MariaDB Vector in Laravel: insights on choosing an embedding model
laravel-mariadb-vector is an open-source project by Erik Ros, bringing MariaDB’s native vector search to Laravel’s Eloquent ORM. In his guest post, Erik shares how it works, and his insights about picking an embedding model.
I maintain laravel-mariadb-vector, a small open source package that brings MariaDB’s native vector search to Laravel’s Eloquent ORM. It’s my first open source project, it has over 100 installs, no marketing budget, and it exists because I needed it.
This post is a quick introduction and an experiment with 2,942 job titles in English and Dutch that shows why the embedding model you pick and how you use it matters far more than you might expect.
The gist
- Why vector search in MariaDB
- How to use the package: migration, model, similarity query
- The experiment: how much model choice, prompting, and language impact retrieval quality
Why MariaDB for vectors
I am a LAMP guy (Linux Apache MySQL PHP). Well, back in the day I was, now the stack includes Nginx and MariaDB. I like to build REST backends in Laravel. Last year, I wanted to do some stuff where semantic search/matching might work well: for a recruitment platform I needed to match candidates to job openings, for an AI newsroom, I used it for subject matching and dedup and I am also building Archivus, an open-source air-gapped document archive with RAG search (in development). All applications that would benefit from embeddings stored with the application data.

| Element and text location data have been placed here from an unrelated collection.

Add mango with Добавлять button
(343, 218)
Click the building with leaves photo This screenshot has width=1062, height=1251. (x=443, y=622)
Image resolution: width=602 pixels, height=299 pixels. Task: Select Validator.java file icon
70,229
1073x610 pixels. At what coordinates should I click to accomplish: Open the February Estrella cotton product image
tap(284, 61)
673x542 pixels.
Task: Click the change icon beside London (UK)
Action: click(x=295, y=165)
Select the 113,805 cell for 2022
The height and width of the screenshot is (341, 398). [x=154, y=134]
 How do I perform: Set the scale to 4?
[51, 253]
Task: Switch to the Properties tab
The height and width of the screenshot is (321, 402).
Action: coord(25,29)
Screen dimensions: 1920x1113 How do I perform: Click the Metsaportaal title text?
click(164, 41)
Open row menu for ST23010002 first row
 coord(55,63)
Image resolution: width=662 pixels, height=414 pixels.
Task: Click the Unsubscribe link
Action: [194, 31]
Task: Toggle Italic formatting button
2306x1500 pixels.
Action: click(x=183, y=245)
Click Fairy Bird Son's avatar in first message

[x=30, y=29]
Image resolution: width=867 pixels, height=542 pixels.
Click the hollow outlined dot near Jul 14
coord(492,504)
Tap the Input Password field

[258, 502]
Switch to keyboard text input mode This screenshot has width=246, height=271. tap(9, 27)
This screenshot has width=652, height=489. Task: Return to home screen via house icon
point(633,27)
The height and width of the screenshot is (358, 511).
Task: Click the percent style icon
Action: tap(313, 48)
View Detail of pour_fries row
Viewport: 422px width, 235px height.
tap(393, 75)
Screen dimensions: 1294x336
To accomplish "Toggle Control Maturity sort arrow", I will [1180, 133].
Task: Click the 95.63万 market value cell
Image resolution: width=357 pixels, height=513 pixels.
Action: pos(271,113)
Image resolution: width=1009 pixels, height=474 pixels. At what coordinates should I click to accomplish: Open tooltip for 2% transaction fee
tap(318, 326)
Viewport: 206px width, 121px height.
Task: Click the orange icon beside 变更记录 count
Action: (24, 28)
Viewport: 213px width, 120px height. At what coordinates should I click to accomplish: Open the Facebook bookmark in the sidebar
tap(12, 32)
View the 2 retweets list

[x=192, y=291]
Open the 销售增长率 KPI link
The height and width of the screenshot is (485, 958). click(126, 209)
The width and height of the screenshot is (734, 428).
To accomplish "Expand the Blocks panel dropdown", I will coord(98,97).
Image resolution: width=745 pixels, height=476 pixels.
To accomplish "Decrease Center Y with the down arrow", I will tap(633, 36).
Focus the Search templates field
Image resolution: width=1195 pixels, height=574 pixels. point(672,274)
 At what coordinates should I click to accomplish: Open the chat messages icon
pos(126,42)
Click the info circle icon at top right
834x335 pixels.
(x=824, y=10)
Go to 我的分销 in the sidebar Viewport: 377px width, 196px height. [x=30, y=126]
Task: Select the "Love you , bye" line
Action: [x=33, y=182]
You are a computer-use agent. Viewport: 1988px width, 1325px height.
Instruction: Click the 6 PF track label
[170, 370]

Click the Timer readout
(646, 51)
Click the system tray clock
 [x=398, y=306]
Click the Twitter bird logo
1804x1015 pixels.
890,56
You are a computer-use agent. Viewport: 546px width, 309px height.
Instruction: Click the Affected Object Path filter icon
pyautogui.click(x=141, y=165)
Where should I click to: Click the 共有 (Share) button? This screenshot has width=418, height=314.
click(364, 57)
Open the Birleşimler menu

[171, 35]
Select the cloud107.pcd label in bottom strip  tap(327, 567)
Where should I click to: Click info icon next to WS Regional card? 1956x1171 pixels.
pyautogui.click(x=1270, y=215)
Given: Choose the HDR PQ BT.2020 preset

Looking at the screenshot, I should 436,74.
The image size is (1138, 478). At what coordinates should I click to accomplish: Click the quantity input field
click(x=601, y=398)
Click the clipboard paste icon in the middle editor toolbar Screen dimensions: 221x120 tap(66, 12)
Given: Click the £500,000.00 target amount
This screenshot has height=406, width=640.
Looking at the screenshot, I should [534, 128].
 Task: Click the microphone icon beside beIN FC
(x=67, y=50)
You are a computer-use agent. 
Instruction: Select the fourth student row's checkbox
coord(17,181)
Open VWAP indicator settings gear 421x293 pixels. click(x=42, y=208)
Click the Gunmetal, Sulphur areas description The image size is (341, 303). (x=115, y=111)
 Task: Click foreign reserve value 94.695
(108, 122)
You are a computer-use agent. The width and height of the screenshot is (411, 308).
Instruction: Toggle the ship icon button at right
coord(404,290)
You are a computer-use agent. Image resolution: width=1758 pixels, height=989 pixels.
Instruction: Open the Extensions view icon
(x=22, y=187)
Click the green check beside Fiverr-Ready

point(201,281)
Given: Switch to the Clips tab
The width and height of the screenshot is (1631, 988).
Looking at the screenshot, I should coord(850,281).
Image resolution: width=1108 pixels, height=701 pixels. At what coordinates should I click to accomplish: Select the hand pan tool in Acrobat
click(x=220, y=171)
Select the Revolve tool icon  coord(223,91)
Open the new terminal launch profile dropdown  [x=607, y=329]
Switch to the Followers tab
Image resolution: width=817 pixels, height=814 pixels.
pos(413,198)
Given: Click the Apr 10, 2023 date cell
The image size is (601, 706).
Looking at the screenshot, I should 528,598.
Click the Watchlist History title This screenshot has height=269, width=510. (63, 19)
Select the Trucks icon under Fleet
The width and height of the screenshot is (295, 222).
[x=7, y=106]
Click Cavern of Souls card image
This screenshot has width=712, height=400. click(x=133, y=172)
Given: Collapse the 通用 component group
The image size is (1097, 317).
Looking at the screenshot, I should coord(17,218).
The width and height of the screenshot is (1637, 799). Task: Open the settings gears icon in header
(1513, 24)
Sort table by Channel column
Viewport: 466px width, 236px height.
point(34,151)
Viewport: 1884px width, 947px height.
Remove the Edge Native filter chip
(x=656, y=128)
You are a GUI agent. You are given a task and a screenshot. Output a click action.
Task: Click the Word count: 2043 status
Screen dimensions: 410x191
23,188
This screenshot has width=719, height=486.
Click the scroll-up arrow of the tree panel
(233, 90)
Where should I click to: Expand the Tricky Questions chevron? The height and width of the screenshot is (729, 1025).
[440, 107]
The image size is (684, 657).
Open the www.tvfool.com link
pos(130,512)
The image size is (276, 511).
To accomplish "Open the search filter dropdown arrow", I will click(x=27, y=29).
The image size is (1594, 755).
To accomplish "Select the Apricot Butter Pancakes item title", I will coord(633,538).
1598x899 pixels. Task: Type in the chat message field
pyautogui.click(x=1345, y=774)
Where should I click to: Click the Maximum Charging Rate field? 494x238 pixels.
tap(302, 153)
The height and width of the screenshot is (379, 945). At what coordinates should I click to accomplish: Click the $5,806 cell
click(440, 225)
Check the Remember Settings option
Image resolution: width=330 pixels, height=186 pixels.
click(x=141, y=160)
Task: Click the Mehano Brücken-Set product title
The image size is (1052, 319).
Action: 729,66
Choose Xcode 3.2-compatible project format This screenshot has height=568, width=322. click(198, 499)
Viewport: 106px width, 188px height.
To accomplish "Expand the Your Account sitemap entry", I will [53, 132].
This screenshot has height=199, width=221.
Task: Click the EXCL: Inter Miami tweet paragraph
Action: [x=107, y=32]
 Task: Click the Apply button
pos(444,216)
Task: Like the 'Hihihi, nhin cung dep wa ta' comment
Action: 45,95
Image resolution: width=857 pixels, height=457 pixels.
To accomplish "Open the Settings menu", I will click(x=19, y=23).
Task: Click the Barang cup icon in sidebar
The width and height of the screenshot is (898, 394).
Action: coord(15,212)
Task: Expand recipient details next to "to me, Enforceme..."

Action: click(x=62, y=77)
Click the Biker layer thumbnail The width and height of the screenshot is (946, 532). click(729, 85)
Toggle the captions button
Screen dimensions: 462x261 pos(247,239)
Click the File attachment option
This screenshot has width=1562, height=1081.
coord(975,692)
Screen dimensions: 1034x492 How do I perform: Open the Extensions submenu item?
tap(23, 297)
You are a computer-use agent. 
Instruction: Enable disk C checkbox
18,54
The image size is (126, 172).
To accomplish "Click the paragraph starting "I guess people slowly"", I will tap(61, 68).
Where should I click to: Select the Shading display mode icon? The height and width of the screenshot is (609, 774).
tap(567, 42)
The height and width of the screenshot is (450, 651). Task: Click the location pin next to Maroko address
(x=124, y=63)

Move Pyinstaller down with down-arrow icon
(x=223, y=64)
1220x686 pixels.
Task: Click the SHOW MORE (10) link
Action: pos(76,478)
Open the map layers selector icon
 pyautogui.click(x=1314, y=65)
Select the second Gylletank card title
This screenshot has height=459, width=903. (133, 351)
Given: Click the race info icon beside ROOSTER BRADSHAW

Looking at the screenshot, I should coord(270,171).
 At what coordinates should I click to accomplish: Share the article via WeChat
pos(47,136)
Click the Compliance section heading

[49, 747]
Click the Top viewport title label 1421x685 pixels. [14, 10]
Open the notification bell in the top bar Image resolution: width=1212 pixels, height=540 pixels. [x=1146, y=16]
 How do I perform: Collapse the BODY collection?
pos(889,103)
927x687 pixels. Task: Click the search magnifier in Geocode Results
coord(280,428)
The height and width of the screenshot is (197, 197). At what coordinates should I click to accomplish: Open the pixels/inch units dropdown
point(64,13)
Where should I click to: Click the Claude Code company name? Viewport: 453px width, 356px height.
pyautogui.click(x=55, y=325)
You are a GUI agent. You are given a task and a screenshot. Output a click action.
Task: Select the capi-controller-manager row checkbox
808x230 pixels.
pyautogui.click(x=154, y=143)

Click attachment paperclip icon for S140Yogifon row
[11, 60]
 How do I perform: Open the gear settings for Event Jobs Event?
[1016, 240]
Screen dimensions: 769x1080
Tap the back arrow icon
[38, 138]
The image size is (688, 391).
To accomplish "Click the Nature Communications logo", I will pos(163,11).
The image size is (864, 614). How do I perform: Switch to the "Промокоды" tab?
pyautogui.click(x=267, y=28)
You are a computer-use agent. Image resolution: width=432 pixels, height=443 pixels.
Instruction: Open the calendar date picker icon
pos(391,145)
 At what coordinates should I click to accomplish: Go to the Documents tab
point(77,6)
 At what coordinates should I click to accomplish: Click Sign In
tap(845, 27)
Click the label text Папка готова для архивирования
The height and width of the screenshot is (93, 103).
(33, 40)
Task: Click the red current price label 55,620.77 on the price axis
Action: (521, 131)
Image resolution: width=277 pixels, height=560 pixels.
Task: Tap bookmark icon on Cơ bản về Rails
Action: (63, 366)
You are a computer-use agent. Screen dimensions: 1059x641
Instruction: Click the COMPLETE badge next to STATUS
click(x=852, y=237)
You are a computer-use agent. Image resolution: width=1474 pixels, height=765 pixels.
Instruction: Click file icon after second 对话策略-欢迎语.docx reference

The ‘conventional’ answer in 2025 was: add a vector database, or switch to Postgres for pgvector. I am a creature of habit, so neither appealed. A separate vector store is another moving part to deploy, back up, and keep consistent with the primary database. And pgvector is good software, but not my stack. Migrating databases to gain one column type seemed excessive.
So I landed on MariaDB 11.8 LTS with vector search: a VECTOR(N) column type, VEC_DISTANCE_COSINE/VEC_DISTANCE_EUCLIDEAN functions, and a modified-HNSW VECTOR INDEX. Vectors land in the database I already run. Rock&Roll.
The only thing missing was Laravel integration. Eloquent didn’t support MariaDB VECTOR. So I built the missing piece.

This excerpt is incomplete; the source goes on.